O petróleo bruto disparou mais de 6% nesta quinta-feira, superando US$ 92 por barril, estendendo a sua sequência de ganhos pelo quinto pregão consecutivo e atingindo o nível mais alto desde o início de junho. A mais recente disparada ocorreu em meio à escalada das tensões no Oriente Médio, que intensificou os temores de interrupções na oferta global.
O presidente dos EUA, Trump, advertiu que os Estados Unidos responsabilizariam o Irã por quaisquer futuros ataques dos houthis contra navios comerciais no Mar Vermelho, ameaçando Teerã e o grupo baseado no Iêmen com uma “punição militar de grande intensidade”. Ele também afirmou que está “considerando um ataque maciço” ao Irã. Seus comentários vieram após ataques dos houthis a dois petroleiros sauditas no Mar Vermelho, que o grupo alegou terem como objetivo impor um bloqueio recém-declarado aos portos da Arábia Saudita.
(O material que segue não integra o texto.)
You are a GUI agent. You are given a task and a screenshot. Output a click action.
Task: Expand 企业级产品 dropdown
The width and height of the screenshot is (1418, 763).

Os preços do petróleo agora acumulam alta de mais de 30% em relação aos níveis pré-conflito registrados no início deste mês. As preocupações com a oferta foram ainda mais agravadas pela decisão do Cazaquistão de interromper as exportações de petróleo bruto por meio do terminal do Caspian Pipeline Consortium após ataques de drones, apertando ainda mais as projeções para o mercado.